SERAYUNEWS – Satgas Pangan Polresta Cilacap melakukan monitoring dan pengawasan distribusi MinyaKita serta pengecekan stok bantuan pangan di wilayah Kabupaten Cilacap, Kamis (4/6/2026). Hasilnya, harga MinyaKita di pasaran terpantau masih berada di bawah Harga Eceran Tertinggi (HET) dan volume isi kemasan sesuai dengan yang tertera pada label.
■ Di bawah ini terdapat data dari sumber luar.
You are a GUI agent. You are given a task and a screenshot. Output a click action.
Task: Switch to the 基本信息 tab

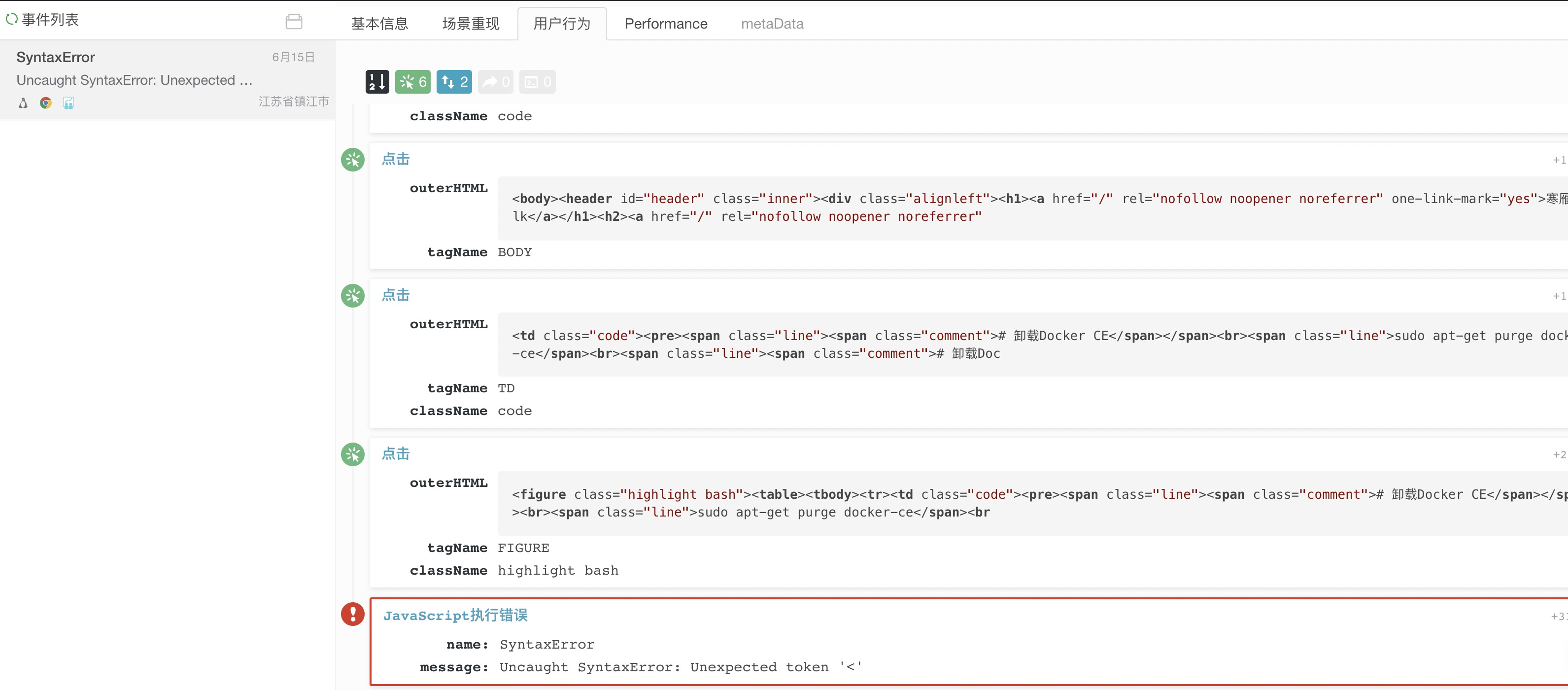(x=379, y=24)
Kegiatan tersebut melibatkan sejumlah instansi terkait, di antaranya Bulog Cabang Banyumas, Dinas Perdagangan Koperasi Usaha Kecil Menengah (DPKUKM), Dinas Ketahanan Pangan, UPTD Metrologi Legal, Dinas Pertanian, serta DPMPTSP Kabupaten Cilacap.
Kasat Reskrim Polresta Cilacap selaku Kasatgas Pangan, Kompol Dr. Agil Widyas Sampurna, S.I.K., M.H., mengatakan pengawasan dilakukan untuk memastikan distribusi kebutuhan pokok berjalan lancar serta melindungi masyarakat dari potensi pelanggaran dalam perdagangan bahan pangan.
“Hasil monitoring menunjukkan MinyaKita yang beredar di Pasar Sidodadi dijual tidak melebihi HET yang telah ditetapkan pemerintah. Selain itu, hasil pengukuran juga membuktikan volume isi kemasan sesuai dengan yang tercantum pada label produk,” kata Kompol Agil.
Kegiatan diawali dengan arahan dari tim Satgas Pangan Polresta Cilacap kepada perwakilan instansi yang terlibat. Setelah itu, tim bergerak menuju Gudang Bulog Lomanis untuk melakukan pengecekan stok bantuan pangan yang akan disalurkan kepada masyarakat.

Dari hasil pengecekan, stok bantuan pangan dipastikan tersedia dan siap didistribusikan. Setiap keluarga penerima manfaat nantinya akan mendapatkan bantuan berupa 10 kilogram beras dan 2 liter MinyaKita.
Menurut Agil, pengecekan ini penting dilakukan guna memastikan kesiapan logistik sebelum bantuan disalurkan ke seluruh kecamatan di Kabupaten Cilacap.
“Kami ingin memastikan stok bantuan pangan tersedia dalam jumlah yang cukup dan siap didistribusikan kepada masyarakat sesuai jadwal yang telah ditentukan,” ujarnya.
Usai melakukan pengecekan di Gudang Bulog, tim melanjutkan kegiatan ke Pasar Sidodadi Cilacap untuk memantau distribusi, harga, dan kualitas MinyaKita yang beredar di tingkat pedagang.
Dalam pengawasan tersebut, petugas menemukan harga jual MinyaKita masih berada di bawah batas HET yang ditetapkan pemerintah, yakni tidak lebih dari Rp15.700 per liter.
Selain memeriksa harga, UPTD Metrologi Legal juga melakukan pengujian terhadap volume isi beberapa kemasan MinyaKita yang dijual di pasar. Hasil pengukuran menunjukkan tidak ditemukan selisih takaran, sehingga isi produk dinyatakan sesuai dengan keterangan yang tercantum pada kemasan.
Berdasarkan hasil monitoring dan pengawasan yang dilakukan, Satgas Pangan menyimpulkan bahwa distribusi MinyaKita di Kabupaten Cilacap berjalan sesuai ketentuan. Tidak ditemukan pelanggaran terkait harga maupun volume isi produk yang beredar di Pasar Sidodadi.
Sementara itu, bantuan pangan yang saat ini tersimpan di Gudang Bulog Lomanis akan segera didistribusikan ke berbagai kecamatan di Kabupaten Cilacap agar dapat diterima masyarakat yang berhak.
“Kami akan terus melakukan pengawasan secara berkala untuk memastikan distribusi pangan berjalan lancar, harga tetap terkendali, dan masyarakat memperoleh haknya sesuai ketentuan,” tegas Kompol Agil.